As the end of January nears…I’m sure quite a few of you are wondering where the promised Shifter Town Enforcement novella is… After all, it was originally promised in November.
To be honest, when I started this novella, I never thought it would be this hard to write. I surely never thought that it would best me. I’ve redone this novella several times, restarted it from scratch so many times I now have multiple folders inside folders, trying to keep myself organized with which is latest version.
I’ve even tried scrapping the original entirely and completely forgetting every word I’d ever written on it. Something about this project calls to me, but my gosh I can’t seem to get it to work. But what’s making this even harder is the looming deadline.
I’ve always been a bit of a perfectionist–I was the straight-A student in class who never missed a deadline. Heck, I was never late and I surely never missed an assignment, let ALONE the deadline.

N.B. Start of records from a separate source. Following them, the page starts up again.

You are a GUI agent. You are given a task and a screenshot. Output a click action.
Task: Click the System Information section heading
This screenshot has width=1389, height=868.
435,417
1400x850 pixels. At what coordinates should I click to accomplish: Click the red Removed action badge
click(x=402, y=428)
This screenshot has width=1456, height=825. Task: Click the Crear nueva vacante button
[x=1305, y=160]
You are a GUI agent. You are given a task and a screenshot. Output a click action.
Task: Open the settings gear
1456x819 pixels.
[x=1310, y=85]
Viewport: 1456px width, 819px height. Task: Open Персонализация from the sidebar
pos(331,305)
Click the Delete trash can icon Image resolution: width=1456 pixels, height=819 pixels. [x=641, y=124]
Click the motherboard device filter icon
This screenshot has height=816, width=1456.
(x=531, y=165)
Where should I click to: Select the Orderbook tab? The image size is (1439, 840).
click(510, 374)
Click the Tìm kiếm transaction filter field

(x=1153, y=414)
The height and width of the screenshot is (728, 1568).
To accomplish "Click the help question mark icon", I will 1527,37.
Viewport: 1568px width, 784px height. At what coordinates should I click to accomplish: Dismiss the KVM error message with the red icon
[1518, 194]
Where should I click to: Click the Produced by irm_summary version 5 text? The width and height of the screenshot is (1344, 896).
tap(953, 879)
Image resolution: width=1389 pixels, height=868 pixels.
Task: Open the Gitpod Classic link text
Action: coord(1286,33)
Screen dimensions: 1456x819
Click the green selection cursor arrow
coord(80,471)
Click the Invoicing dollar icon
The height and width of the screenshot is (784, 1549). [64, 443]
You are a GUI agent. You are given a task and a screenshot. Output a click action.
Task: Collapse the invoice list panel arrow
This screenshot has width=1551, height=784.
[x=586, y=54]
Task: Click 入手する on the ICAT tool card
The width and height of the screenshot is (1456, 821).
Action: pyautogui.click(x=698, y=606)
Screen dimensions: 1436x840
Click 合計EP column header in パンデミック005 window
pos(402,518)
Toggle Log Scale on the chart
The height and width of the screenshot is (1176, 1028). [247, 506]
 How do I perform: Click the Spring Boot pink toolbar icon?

And these past few months I’ve been dealing with a lot of personal issues, things I just don’t feel comfortable talking about in public–but I will say, that the missed deadline in November was quite alarming to me, and I’ve driven myself into quite a bit of a panic lately.
I don’t like having to admit to another delay, and I am so truly sorry. Because right now, life and this little novella have bested me quite a bit (honestly, I think it’s more *life* than the novella, but right now, they both seem linked to me). So I’m taking some time.
I’m going to step back. I’m not putting this book on a deadline (and I am going to work on other projects while I try and figure it out), but I will be rather quiet in the online world. I will do my best to keep up with emails, and definitely all Authorgraphs and swag requests. I don’t know when Pale Moon Cry will be out, I really hope it’s before Big Cats Don’t Purr–but thankfully, this novella isn’t connected to the main storyline so it’s place on the timeline is flexible.
I’m really sorry you guys. I’m by no means backing down, but I’m giving myself breathing room and relaxing some stress in my life–that way I’ll hopefully be back in top form soon.